2.Where Is CO Found?  Outdoors, carbon monoxide (CO) is all around us, diluted by the air. Indoors it becomes concentrated, and even in small quantities can harm or kill us. Finding the source of this poison is critical so you can prevent exposure to it.CO is usually emitted from familiar, unsuspected sources. CO comes from incomplete combustion; it can be produced from any flame-fueled device including: gas ranges; ovens; clothes dryers; gas or oil furnaces; fireplaces; charcoal grills; space heaters fueled by natural gas, propane, or oils; vehicles; and hot water heaters.The most common source of CO in a home is open flames from ovens and ranges.

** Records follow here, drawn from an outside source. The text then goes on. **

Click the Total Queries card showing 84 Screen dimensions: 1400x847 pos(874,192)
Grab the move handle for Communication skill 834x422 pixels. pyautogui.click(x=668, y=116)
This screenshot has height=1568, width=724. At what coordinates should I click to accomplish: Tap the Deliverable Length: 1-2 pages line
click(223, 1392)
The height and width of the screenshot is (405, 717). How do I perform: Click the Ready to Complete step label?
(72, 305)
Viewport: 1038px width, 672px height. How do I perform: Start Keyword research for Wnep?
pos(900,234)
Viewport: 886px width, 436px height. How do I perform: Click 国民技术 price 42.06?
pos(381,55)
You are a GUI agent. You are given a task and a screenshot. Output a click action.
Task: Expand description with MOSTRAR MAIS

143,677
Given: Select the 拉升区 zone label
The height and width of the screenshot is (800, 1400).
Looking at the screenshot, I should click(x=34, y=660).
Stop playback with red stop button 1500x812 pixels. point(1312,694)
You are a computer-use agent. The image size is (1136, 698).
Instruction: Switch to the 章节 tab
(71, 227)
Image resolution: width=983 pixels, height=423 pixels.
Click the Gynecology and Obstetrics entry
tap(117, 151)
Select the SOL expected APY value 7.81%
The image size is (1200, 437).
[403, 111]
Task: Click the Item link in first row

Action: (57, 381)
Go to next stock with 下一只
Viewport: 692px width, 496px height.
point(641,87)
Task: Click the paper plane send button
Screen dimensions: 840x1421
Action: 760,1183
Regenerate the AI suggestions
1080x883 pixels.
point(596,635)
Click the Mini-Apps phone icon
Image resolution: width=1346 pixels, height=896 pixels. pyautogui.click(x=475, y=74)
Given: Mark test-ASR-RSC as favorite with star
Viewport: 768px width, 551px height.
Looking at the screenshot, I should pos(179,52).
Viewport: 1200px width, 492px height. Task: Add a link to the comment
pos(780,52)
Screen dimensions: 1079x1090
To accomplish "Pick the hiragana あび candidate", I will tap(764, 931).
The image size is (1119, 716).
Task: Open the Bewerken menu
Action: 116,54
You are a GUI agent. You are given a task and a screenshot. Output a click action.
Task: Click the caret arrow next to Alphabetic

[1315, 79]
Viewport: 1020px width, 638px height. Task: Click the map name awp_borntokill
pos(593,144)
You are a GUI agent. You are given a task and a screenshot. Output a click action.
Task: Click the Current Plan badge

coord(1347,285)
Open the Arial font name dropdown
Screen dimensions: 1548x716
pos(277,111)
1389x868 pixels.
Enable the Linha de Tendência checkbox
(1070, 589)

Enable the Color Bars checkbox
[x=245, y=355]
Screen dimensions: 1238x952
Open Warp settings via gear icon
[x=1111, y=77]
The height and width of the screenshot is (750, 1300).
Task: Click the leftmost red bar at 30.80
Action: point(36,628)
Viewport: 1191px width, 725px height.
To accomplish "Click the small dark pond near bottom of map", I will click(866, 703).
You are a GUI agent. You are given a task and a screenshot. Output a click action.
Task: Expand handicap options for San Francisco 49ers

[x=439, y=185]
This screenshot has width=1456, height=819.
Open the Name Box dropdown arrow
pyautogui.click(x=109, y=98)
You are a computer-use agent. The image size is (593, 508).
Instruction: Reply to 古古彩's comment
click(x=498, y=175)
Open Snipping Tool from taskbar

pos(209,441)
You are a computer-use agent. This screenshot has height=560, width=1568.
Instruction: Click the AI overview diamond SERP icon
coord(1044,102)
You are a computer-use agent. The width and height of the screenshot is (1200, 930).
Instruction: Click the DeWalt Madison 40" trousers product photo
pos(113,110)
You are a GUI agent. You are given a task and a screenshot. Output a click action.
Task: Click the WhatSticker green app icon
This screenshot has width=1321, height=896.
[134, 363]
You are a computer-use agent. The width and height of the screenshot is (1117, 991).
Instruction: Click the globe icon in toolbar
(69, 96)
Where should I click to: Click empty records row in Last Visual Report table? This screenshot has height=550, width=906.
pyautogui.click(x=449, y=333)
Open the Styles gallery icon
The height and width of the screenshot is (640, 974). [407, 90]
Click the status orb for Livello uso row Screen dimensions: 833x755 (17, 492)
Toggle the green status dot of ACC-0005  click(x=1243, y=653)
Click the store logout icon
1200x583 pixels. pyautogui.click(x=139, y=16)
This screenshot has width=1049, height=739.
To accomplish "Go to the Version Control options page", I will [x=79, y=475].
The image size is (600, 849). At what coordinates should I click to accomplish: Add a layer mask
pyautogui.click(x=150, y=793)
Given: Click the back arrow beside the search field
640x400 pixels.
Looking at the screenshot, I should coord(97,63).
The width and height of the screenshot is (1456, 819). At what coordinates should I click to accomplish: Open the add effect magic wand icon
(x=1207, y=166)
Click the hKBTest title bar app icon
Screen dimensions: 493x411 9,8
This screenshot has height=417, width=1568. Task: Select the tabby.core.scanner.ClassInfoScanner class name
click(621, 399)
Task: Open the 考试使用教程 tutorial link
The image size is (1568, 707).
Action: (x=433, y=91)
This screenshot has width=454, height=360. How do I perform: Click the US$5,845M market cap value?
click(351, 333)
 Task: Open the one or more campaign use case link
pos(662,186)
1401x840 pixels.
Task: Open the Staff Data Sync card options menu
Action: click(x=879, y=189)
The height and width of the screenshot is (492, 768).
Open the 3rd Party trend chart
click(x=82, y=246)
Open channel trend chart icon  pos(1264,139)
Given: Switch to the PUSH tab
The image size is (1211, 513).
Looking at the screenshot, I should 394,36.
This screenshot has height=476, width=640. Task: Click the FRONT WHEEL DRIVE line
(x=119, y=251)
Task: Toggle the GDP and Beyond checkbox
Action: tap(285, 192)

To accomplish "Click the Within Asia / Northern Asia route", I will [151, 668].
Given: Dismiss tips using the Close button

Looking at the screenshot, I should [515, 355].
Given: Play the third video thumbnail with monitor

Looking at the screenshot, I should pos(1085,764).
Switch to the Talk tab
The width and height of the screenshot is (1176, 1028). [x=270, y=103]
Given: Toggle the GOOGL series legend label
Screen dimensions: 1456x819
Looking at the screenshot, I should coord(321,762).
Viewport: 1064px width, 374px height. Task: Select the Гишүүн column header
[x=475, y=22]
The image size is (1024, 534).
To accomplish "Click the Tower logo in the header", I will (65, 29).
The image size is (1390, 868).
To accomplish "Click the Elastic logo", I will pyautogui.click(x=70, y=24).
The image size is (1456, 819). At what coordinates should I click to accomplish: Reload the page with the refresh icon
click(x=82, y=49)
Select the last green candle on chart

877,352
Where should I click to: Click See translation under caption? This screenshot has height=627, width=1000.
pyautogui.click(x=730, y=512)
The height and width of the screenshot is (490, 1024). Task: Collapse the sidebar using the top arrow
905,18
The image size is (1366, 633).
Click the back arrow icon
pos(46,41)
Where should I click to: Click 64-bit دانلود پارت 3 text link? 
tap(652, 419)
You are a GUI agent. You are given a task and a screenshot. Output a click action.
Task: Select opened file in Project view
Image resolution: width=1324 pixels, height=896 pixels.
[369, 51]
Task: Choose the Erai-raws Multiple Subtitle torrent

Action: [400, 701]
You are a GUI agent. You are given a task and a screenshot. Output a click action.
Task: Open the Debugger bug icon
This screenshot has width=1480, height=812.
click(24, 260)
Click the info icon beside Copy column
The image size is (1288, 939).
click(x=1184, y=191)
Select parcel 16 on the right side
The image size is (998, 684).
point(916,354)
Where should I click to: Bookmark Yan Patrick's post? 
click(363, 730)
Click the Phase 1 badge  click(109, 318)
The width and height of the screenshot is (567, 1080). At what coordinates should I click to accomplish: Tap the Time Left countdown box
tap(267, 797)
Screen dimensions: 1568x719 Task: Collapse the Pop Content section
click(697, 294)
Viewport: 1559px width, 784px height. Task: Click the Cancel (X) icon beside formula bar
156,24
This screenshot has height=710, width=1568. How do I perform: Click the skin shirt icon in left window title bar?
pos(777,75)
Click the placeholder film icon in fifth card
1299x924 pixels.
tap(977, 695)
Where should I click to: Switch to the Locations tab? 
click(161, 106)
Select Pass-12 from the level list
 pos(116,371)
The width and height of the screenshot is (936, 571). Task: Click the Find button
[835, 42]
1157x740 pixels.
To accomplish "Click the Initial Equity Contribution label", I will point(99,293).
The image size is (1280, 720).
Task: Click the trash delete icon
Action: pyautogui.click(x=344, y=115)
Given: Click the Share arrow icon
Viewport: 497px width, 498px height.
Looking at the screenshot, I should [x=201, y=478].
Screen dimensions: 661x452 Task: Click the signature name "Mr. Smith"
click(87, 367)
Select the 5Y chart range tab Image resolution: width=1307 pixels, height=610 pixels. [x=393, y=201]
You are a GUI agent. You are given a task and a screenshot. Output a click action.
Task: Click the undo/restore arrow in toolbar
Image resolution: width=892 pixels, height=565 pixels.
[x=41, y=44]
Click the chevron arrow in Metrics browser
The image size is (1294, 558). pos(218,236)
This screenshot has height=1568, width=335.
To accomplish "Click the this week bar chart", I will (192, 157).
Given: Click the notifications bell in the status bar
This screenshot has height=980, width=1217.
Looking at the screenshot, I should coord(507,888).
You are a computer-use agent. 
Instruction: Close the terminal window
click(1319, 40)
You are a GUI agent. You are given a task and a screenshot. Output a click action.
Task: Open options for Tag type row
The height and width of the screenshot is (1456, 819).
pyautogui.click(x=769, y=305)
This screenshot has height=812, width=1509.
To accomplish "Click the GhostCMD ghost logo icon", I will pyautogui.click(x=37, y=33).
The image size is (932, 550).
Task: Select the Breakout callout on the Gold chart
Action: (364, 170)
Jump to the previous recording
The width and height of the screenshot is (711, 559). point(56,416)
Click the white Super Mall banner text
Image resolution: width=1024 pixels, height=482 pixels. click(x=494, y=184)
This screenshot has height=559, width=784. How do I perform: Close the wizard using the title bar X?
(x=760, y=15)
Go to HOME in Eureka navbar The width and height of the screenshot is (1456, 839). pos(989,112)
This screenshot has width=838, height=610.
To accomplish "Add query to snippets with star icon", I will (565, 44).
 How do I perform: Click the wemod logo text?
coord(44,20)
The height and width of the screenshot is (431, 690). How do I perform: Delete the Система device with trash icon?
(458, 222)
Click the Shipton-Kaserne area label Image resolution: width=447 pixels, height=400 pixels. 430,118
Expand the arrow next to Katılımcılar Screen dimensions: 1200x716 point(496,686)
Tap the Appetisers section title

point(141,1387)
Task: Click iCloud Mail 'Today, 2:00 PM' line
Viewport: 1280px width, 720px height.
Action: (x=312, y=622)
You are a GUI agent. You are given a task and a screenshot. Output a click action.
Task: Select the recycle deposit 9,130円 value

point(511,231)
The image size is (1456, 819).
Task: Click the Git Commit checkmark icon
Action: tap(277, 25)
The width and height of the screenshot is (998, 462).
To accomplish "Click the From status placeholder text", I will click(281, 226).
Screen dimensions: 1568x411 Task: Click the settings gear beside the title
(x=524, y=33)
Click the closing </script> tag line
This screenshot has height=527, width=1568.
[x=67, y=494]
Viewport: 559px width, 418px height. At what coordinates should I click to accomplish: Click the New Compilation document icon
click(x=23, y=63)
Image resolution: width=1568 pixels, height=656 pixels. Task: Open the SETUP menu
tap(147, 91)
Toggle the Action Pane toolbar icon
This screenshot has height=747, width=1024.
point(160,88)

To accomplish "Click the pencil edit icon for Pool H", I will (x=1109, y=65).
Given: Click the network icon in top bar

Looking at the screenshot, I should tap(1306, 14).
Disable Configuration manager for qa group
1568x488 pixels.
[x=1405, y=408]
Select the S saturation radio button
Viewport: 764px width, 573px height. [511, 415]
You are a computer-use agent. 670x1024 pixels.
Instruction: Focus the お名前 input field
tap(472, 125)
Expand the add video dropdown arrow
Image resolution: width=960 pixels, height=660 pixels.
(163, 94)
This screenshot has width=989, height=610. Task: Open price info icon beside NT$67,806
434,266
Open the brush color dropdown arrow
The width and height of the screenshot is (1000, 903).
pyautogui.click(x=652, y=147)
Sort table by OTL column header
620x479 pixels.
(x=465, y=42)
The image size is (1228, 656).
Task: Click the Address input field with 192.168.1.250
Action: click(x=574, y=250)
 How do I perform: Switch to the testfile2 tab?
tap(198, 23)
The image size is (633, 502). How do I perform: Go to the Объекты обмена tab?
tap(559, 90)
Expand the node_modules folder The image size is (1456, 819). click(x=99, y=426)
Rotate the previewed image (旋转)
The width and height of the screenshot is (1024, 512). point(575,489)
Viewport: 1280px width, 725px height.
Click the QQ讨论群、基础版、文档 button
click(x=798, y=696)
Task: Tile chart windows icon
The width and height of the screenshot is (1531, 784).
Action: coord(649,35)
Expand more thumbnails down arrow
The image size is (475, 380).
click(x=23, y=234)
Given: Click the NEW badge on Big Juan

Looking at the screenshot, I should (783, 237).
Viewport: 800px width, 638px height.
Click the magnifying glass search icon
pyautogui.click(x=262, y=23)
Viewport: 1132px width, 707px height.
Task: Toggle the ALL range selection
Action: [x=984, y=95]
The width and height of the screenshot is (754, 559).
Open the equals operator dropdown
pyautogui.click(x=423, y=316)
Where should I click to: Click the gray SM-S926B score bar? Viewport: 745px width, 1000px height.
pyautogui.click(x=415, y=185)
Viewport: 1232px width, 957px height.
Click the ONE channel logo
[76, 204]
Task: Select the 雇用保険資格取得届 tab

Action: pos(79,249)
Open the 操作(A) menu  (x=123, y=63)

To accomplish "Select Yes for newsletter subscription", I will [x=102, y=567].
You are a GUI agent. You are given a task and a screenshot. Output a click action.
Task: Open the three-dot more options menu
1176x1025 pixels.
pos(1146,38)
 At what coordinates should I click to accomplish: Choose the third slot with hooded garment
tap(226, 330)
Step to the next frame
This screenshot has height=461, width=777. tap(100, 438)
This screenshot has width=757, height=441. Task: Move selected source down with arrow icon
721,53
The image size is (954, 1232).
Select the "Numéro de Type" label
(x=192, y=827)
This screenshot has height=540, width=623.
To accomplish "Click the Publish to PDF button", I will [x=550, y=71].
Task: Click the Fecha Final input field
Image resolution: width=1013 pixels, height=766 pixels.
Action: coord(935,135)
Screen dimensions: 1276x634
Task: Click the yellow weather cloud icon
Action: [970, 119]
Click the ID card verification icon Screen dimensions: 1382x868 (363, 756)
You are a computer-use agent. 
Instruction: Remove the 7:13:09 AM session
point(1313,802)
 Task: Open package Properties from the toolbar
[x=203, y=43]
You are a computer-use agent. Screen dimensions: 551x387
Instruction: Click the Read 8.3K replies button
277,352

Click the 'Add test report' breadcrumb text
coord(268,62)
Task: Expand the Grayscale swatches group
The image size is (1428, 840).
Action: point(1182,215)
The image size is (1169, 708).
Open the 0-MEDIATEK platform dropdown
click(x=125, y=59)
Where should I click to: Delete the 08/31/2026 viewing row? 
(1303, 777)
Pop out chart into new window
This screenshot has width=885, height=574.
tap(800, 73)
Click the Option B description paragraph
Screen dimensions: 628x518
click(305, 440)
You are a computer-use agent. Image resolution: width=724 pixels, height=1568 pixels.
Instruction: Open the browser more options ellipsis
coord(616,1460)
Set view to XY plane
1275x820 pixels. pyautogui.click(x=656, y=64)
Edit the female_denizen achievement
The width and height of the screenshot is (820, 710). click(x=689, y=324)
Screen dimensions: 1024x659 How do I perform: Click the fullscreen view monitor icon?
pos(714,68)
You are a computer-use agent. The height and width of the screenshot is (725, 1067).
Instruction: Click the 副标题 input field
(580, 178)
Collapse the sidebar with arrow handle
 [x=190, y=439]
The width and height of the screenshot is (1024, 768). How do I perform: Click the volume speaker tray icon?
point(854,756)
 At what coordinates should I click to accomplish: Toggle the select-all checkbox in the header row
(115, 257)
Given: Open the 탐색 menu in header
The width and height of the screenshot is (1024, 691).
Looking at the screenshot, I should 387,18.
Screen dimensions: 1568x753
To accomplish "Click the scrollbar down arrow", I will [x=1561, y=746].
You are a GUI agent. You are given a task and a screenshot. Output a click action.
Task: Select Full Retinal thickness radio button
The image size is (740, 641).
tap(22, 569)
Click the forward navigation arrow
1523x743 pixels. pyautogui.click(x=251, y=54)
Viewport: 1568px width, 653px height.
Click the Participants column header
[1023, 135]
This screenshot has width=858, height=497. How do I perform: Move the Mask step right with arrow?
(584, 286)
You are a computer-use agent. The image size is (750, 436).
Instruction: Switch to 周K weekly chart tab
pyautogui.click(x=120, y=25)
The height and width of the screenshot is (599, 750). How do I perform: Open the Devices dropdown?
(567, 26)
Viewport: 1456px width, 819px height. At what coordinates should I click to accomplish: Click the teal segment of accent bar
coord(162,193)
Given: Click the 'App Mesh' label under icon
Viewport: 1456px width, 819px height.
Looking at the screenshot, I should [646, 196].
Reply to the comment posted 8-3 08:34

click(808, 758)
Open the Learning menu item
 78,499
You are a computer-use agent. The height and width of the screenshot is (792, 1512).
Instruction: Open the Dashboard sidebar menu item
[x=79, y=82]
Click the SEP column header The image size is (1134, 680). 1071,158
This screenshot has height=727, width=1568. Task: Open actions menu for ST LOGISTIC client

These appliances should never be used for heating homes. Furnaces and water heaters can be sources of CO if they are not vented properly. If they are vented properly, CO and other hot products of combustion escape to the outside through the vent.

3.How Does a CO Alarm Work?  Concentrations are measured in parts of CO per million parts of oxygen. The alarm warns you to ventilate the area and to search for the poison's source. Some detectors sound alarms intermittently until the air level is safe. There are plug in and battery run models, priced from $40 to $80. Consult the public library for published consumer reviews.

4.Does California law require that CO alarms be installed?  In 2010, California Senate Bill 183 was signed into law which requires the installation of Carbon Monoxide alarms in rental units, and dwellings that are being transferred (sold) by January 1, 2011. It also requires that Carbon Monoxide detectors are installed in ALL homes by January 1st, 2013.

5.The most important step in avoiding CO problems is prevention. Customers should do all they can to avoid creating a situation where CO poisoning could occur.Remember prevention first, then detection. Make sure that your home appliances and equipment are installed, maintained and used properly and safely. That includes having an annual inspection of your heating equipment and venting by a qualified technician. Between inspections, you can do a visual inspection to look for signs of equipment problems, such as soot or water collecting near a burner or vent.